1. Open Magisk and tap on the Settings (gear icon) on the top right-hand side.
2. Scroll down to “Hide the Magisk app,” and tap on it.
3. Rename the file to a random app name and tap “OK.”
4. Magisk is now spoofed as a different app with a random package ID.

2) Configure the DenyList

The selected apps in the DenyList are a set of services that would be referenced to be blacklisted from root detection. This means that modules such as Shamiko and MagiskHide will use this list to block apps from identifying the root status on your device.

1. Open Magisk and tap on the Settings (gear icon) on the top right-hand side.
2. Scroll down to “Configure DenyList,” and tap on it.
3. Tap the three vertical dot menu on the top right-hand side and select “Show system apps.”
4. From the list of apps, find Google Play Services, extend the dialog, and turn on the toggle for “com.google.android.gms” and “com.google.android.gms.unstable.”
5. Now, go back to the list, find Google Play Store, and turn on the toggle for “com.android.vending.”

Note: Go to your phone’s settings, force stop, and clear data for both Google Play Store and Play Services after configuring the DenyList.

3) Spoof the Bootloader Status (If TEE Broken)

Since Play Integrity also relies on the bootloader status to check device integrity, it is important to spoof that too.

1. Check whether your Trusted Execution Environment is broken.
   • To do so, get Momo, and check your TEE status.
2. If TEE is broken for your device, you’ll need to flash the LSPosed module.
3. From Xposed settings, enable the BootloaderSpoofer module.
4. If you need to hide root status from a certain app, select those here.

4) Hide Zygisk & Flash Play Integrity Fix Modules

To hide the remaining root traces from your device, flash the Shamiko module (Magisk), or Zygisk Assistant, if you’re on KernelSU.

1. Download the Play Integrity Fix module from chiteroman’s repository.
2. Get the TrickyStore module from aviraxp’s repository.
3. Flash both of these modules via Magisk.

5) Push a Working Keybox File via MT Manager

It is important to update the keybox files periodically since they’re patched sooner or later. These will be the keys that’ll be used to spoof the integrity tokens. You can find these tokens via online forums on XDA, Reddit, and Telegram.

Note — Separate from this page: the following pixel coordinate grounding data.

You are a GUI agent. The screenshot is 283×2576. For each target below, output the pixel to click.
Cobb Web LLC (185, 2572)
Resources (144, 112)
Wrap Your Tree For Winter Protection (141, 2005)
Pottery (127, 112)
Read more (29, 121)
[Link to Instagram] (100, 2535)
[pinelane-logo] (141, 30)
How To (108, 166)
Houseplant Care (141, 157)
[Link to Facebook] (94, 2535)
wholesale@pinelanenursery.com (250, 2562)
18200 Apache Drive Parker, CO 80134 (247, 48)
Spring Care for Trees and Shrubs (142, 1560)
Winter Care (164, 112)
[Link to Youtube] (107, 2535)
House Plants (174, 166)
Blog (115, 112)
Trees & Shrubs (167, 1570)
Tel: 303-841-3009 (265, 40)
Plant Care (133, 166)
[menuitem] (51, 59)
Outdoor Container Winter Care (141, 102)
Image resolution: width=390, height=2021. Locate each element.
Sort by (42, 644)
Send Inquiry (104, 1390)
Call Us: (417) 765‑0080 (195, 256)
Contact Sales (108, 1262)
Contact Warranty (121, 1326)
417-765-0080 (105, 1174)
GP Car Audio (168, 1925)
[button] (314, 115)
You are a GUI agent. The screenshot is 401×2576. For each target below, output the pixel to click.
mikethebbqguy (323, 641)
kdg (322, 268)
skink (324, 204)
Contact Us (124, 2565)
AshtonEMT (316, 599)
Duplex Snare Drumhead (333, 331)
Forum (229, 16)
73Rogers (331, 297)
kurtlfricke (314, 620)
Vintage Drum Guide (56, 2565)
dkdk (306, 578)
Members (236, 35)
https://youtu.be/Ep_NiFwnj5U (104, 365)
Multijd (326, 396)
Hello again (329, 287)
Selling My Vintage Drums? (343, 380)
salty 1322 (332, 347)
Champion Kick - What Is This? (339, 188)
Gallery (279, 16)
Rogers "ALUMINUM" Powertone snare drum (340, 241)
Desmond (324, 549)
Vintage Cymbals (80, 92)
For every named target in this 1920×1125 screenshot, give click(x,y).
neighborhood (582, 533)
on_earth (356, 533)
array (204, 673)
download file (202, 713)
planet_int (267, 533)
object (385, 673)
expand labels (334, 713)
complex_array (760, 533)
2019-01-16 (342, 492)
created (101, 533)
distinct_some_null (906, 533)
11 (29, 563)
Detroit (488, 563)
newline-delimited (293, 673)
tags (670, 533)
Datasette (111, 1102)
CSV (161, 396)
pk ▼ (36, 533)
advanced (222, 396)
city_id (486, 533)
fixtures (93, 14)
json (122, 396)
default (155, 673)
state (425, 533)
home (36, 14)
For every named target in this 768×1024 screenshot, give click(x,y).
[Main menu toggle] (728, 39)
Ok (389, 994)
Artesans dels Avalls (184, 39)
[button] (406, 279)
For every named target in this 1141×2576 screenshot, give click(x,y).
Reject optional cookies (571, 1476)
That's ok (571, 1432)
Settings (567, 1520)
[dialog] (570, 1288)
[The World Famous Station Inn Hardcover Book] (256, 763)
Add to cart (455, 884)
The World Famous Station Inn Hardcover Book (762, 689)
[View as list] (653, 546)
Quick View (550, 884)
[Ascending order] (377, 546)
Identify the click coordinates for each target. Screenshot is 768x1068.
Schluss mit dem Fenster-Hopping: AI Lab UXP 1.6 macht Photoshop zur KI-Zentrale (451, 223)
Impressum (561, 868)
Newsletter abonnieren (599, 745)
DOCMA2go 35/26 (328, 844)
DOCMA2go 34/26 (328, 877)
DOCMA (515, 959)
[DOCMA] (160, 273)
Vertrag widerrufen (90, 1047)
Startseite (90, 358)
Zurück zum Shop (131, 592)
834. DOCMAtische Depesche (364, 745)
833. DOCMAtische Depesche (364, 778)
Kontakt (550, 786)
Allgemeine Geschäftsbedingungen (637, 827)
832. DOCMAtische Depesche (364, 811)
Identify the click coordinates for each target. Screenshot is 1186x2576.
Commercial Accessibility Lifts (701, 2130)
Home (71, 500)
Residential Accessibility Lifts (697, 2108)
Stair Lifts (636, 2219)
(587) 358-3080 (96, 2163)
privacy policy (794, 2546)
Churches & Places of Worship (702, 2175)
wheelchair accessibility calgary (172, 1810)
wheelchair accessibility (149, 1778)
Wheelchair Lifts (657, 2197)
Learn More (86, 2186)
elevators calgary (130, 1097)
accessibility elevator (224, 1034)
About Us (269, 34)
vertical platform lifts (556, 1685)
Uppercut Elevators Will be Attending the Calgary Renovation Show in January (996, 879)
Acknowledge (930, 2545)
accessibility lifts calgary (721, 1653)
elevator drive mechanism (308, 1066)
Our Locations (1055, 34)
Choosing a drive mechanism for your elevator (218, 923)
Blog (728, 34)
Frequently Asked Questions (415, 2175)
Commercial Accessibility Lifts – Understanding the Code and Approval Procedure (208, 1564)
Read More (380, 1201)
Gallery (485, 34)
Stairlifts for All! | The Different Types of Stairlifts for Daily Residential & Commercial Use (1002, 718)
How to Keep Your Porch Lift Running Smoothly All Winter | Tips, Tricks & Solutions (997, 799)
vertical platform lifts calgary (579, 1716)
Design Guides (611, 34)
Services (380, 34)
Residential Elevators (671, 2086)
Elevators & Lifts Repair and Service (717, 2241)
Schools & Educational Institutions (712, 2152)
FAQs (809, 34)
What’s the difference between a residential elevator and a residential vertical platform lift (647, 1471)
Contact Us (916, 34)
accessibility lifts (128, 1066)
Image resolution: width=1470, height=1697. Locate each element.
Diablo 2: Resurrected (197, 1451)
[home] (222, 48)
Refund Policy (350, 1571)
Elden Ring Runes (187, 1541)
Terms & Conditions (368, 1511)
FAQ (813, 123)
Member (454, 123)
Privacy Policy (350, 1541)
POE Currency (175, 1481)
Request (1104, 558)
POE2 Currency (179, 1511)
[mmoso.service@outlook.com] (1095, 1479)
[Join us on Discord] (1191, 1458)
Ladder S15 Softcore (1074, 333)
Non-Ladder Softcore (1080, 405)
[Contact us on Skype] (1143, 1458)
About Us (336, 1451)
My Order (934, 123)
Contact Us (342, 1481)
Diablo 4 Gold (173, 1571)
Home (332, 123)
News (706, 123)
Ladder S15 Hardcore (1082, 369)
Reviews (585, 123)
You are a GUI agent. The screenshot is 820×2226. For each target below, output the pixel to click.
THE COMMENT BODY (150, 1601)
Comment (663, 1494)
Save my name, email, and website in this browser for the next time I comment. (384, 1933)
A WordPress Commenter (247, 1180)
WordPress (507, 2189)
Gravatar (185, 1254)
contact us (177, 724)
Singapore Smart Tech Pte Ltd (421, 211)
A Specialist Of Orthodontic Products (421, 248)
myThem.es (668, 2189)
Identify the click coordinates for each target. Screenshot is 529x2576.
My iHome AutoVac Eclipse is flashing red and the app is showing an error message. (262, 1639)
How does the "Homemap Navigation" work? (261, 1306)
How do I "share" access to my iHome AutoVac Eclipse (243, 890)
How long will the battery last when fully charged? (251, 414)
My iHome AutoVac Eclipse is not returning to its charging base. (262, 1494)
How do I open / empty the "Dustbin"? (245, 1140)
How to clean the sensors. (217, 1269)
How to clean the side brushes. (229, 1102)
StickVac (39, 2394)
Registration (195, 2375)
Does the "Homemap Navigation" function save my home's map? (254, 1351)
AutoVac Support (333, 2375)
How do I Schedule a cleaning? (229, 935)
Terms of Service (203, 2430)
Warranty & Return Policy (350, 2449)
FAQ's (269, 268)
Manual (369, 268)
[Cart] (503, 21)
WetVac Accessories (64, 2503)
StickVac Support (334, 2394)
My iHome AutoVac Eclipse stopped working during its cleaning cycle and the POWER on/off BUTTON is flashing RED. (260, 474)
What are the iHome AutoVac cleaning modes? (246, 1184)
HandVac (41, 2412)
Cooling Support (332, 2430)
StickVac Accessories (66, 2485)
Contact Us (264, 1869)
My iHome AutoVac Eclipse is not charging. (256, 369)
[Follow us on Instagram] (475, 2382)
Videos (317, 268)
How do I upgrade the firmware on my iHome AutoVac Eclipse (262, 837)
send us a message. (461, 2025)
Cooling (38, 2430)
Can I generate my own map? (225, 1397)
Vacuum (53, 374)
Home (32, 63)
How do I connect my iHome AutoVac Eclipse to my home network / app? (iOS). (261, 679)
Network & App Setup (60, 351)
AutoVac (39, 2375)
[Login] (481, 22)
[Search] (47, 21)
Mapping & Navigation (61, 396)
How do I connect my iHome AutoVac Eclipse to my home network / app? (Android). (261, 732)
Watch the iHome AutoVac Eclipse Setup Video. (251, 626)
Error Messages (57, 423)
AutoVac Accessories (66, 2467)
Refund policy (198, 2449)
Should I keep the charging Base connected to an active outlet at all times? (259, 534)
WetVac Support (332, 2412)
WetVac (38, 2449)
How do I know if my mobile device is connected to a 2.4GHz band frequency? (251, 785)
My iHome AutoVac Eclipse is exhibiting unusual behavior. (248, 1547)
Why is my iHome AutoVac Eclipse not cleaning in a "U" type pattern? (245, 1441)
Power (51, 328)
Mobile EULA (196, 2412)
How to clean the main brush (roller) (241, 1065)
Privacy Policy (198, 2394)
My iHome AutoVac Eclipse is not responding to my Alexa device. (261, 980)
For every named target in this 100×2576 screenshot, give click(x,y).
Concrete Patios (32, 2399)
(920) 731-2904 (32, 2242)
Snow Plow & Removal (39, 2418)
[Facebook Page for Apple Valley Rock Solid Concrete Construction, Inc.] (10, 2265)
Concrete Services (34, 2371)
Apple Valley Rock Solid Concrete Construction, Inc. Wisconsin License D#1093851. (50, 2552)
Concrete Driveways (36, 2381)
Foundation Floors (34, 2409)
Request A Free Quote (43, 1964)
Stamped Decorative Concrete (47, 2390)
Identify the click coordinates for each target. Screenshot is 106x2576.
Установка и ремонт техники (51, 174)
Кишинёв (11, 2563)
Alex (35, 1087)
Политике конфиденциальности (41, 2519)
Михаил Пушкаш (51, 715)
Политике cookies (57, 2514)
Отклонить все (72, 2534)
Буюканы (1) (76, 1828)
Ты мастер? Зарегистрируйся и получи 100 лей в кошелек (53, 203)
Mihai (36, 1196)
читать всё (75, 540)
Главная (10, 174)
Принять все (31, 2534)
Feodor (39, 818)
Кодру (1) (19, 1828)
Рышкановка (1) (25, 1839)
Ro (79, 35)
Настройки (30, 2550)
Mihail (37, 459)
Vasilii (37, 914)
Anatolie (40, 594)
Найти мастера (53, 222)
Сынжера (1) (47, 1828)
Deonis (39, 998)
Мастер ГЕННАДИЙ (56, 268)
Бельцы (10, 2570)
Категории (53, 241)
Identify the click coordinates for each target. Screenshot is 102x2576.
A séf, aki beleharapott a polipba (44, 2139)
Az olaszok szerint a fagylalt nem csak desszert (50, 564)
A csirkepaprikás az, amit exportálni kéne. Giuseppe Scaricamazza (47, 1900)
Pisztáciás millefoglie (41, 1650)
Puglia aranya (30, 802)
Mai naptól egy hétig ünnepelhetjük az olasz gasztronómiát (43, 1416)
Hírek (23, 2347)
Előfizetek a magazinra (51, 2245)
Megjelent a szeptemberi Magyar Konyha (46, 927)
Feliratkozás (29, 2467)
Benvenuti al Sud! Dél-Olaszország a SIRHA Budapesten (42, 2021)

1. Open MT Manager and copy your keybox file.
2. Go to <em>/data/adb/tricky_store/</em> and paste the file there.
3. Long tap on the keybox file, and go to properties.
   
4. In front of the “Owner,” you’ll see root. Tap on Modify.
5. Tap on Group, and select “root – 0.”
6. Head back to the properties and in front of Permissions, tap on Modify.
7. Select “Other” under Read and deselect “Group” under Write.
8. Tap “OK.” Note: When an app makes a request to the Play Integrity API, it returns an integrity token that is signed using a private key. For the bypass, we will need custom, working keyboxes to create tokens that bypass these checks and spoof the app into believing it is running on an unmodified, non-rooted environment.
9. Once everything is set up, reboot your device, get the Play Integrity API Checker app, and check your device’s integrity status.